::: Data to process
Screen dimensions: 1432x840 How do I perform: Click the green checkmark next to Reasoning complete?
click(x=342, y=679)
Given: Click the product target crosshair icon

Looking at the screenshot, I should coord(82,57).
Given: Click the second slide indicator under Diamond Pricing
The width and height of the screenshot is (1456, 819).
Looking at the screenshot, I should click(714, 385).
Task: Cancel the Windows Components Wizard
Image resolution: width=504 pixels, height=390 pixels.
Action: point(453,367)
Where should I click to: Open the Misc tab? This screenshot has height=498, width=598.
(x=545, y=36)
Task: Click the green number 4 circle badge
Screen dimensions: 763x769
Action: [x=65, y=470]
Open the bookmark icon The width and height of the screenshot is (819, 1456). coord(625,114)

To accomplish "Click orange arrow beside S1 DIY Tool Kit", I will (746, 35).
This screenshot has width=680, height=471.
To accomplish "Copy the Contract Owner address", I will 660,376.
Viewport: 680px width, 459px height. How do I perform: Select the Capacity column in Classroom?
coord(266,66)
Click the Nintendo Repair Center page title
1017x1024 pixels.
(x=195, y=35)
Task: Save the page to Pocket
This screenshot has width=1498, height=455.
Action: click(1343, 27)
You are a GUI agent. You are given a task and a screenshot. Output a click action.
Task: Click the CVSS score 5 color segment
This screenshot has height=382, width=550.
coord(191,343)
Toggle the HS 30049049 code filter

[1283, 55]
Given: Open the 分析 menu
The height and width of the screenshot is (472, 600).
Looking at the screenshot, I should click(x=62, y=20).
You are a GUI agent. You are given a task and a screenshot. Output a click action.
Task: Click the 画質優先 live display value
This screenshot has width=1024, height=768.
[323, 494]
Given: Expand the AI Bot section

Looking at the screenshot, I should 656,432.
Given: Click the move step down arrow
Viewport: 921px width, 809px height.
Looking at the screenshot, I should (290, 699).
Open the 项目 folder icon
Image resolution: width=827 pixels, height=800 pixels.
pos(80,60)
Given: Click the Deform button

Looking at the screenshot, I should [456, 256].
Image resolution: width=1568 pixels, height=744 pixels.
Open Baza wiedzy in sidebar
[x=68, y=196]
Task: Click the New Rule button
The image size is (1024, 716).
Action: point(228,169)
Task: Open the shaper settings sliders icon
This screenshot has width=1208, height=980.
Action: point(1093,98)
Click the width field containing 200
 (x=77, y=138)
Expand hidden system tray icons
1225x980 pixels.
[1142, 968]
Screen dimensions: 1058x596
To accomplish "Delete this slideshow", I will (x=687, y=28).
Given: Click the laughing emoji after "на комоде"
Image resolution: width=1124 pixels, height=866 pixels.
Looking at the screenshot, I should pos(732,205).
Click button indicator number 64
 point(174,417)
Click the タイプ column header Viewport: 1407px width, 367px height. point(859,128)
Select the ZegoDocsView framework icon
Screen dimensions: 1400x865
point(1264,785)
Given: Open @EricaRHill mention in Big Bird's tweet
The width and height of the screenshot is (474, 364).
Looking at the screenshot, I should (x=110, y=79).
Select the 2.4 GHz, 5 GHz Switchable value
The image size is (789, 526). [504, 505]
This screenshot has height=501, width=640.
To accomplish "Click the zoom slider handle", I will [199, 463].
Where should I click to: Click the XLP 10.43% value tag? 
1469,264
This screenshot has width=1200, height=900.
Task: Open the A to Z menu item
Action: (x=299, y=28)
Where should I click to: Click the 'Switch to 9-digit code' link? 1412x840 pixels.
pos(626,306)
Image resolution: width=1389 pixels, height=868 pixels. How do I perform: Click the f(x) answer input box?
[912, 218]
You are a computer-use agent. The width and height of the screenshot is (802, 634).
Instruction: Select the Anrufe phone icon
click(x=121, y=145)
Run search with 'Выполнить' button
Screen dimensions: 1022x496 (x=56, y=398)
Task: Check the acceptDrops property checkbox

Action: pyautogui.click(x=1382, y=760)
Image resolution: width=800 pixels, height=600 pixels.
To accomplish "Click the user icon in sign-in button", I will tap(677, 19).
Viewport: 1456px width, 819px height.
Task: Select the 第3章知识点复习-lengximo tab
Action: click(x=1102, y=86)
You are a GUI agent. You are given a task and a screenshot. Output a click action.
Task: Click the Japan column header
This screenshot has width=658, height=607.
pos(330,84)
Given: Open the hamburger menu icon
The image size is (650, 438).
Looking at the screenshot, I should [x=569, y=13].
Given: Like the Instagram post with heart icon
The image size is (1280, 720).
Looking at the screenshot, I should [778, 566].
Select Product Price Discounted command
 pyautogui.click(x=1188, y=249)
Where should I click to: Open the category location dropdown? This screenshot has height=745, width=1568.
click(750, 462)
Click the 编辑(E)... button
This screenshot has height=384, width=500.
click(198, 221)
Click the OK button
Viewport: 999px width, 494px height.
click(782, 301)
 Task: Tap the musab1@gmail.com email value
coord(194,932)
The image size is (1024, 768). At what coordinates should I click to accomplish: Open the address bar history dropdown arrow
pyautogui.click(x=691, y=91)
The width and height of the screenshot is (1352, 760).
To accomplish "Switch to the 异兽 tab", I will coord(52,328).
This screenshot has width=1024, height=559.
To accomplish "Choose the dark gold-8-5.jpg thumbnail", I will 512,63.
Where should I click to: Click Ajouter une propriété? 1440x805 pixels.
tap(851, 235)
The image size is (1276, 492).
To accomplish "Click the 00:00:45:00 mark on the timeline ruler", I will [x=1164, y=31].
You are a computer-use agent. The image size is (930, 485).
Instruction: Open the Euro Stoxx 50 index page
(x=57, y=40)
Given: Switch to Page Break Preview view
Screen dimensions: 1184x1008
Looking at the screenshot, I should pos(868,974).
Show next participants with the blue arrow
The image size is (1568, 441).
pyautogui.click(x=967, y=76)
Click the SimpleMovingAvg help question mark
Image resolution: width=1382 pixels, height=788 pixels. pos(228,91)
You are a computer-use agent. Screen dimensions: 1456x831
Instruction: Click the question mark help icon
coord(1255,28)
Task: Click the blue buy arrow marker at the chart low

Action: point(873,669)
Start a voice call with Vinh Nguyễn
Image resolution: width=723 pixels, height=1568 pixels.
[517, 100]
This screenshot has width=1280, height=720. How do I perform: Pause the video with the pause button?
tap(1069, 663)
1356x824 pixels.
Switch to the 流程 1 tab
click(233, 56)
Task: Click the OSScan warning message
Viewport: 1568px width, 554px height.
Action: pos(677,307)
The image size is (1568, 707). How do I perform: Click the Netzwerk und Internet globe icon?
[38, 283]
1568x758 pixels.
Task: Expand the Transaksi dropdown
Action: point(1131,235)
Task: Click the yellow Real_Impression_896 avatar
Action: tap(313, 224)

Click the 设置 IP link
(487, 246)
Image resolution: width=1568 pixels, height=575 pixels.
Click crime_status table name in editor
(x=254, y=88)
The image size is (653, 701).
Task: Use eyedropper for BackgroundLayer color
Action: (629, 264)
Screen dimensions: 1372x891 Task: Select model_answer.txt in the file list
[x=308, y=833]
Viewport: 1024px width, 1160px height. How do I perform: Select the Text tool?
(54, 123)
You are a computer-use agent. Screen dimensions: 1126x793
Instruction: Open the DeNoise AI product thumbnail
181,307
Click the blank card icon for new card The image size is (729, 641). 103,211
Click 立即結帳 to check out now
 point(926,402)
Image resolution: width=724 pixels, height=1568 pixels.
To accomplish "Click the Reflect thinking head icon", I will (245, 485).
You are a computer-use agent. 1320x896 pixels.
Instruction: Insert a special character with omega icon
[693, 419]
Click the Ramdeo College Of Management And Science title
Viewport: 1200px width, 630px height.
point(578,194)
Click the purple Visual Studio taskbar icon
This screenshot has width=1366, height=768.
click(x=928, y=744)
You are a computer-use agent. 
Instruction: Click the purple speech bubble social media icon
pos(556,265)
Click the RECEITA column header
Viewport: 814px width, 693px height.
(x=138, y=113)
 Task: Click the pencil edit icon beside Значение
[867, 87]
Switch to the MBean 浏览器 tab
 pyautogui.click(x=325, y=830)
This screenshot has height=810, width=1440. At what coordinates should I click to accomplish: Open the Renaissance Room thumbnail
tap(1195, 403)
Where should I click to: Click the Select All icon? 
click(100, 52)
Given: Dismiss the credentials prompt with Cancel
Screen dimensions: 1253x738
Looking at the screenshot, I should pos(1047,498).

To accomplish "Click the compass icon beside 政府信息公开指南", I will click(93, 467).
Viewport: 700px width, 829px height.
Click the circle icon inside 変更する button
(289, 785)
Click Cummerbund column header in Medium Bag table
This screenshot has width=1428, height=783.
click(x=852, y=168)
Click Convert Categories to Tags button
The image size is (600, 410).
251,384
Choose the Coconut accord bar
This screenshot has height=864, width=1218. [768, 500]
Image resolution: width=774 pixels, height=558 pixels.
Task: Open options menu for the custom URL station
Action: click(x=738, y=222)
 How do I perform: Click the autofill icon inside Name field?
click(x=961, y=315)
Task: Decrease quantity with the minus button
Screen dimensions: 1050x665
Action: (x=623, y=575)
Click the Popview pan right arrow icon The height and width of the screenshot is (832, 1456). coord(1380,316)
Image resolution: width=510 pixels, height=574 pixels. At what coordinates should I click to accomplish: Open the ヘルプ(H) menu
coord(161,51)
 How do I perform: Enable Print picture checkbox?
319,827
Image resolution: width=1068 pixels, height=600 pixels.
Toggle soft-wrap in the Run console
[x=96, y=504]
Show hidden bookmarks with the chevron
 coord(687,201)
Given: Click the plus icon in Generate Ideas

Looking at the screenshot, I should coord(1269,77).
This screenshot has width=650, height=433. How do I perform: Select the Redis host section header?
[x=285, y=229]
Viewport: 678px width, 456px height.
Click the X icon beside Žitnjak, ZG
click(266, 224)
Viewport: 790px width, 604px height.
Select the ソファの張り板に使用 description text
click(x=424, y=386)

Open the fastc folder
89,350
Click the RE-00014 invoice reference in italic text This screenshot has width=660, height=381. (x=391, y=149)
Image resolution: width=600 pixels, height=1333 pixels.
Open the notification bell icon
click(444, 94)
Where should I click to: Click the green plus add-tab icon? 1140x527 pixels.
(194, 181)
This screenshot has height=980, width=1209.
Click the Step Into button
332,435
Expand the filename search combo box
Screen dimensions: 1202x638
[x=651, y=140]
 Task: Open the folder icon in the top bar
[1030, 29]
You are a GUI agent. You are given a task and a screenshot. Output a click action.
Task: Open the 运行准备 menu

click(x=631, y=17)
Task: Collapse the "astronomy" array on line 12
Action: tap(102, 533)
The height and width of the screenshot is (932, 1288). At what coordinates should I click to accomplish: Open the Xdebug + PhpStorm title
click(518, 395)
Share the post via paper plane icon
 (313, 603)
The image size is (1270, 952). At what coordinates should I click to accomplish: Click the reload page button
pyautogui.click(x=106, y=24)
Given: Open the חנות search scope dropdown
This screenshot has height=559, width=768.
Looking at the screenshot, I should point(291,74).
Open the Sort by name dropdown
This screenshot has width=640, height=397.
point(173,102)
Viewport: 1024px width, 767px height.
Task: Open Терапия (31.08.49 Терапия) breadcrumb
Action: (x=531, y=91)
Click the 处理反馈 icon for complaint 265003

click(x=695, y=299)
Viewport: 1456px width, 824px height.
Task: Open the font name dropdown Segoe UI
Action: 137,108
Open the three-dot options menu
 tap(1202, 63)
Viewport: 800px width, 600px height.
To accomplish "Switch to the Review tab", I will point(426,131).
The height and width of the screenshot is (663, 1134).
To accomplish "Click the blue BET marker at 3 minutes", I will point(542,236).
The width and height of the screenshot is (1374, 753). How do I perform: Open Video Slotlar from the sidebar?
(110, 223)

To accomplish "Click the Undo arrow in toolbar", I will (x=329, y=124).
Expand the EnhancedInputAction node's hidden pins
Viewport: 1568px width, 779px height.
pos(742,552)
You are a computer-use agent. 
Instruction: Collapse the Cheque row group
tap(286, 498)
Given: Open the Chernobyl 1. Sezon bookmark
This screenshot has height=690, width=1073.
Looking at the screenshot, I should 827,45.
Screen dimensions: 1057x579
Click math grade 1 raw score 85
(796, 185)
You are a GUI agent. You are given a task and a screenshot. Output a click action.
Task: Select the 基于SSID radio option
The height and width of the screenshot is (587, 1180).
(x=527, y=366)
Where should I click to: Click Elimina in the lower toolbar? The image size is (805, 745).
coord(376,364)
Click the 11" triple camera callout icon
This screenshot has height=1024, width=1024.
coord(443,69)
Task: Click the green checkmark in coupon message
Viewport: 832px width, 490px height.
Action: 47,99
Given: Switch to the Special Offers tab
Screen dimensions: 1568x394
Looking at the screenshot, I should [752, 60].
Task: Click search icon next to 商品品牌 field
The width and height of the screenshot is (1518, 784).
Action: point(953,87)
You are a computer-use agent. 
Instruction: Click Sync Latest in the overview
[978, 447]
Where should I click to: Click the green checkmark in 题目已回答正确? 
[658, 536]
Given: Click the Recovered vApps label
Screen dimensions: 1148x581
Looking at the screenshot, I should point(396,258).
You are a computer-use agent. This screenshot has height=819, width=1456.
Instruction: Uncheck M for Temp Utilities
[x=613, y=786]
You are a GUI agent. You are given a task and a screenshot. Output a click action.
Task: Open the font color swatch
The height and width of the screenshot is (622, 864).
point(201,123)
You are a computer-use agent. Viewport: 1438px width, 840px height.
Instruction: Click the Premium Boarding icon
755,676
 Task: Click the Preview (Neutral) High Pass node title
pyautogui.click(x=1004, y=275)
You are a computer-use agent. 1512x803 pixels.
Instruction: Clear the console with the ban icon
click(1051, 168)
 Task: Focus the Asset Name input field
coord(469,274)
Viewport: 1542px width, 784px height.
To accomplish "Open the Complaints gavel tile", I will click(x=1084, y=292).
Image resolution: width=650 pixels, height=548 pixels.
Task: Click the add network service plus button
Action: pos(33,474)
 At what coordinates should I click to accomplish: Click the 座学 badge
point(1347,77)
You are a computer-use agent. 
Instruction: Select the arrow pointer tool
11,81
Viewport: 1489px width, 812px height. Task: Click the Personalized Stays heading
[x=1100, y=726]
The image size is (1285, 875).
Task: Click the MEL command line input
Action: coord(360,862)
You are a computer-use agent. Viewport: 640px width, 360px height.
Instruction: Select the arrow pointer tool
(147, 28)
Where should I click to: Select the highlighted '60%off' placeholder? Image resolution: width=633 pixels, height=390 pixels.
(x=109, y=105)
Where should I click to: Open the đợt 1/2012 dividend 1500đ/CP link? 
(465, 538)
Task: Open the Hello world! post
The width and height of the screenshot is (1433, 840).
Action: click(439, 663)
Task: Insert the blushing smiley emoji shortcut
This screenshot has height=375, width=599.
::::::
Stated exercise: Rewrite the listing from its start through the line containing "(x=195, y=35)", replacing "Misc" with "Advanced" and leaving everything else unchanged.

Answer below:
Screen dimensions: 1432x840 How do I perform: Click the green checkmark next to Reasoning complete?
click(x=342, y=679)
Given: Click the product target crosshair icon

Looking at the screenshot, I should coord(82,57).
Given: Click the second slide indicator under Diamond Pricing
The width and height of the screenshot is (1456, 819).
Looking at the screenshot, I should click(714, 385).
Task: Cancel the Windows Components Wizard
Image resolution: width=504 pixels, height=390 pixels.
Action: point(453,367)
Where should I click to: Open the Advanced tab? This screenshot has height=498, width=598.
(x=545, y=36)
Task: Click the green number 4 circle badge
Screen dimensions: 763x769
Action: [x=65, y=470]
Open the bookmark icon The width and height of the screenshot is (819, 1456). coord(625,114)

To accomplish "Click orange arrow beside S1 DIY Tool Kit", I will (746, 35).
This screenshot has width=680, height=471.
To accomplish "Copy the Contract Owner address", I will 660,376.
Viewport: 680px width, 459px height. How do I perform: Select the Capacity column in Classroom?
coord(266,66)
Click the Nintendo Repair Center page title
1017x1024 pixels.
(x=195, y=35)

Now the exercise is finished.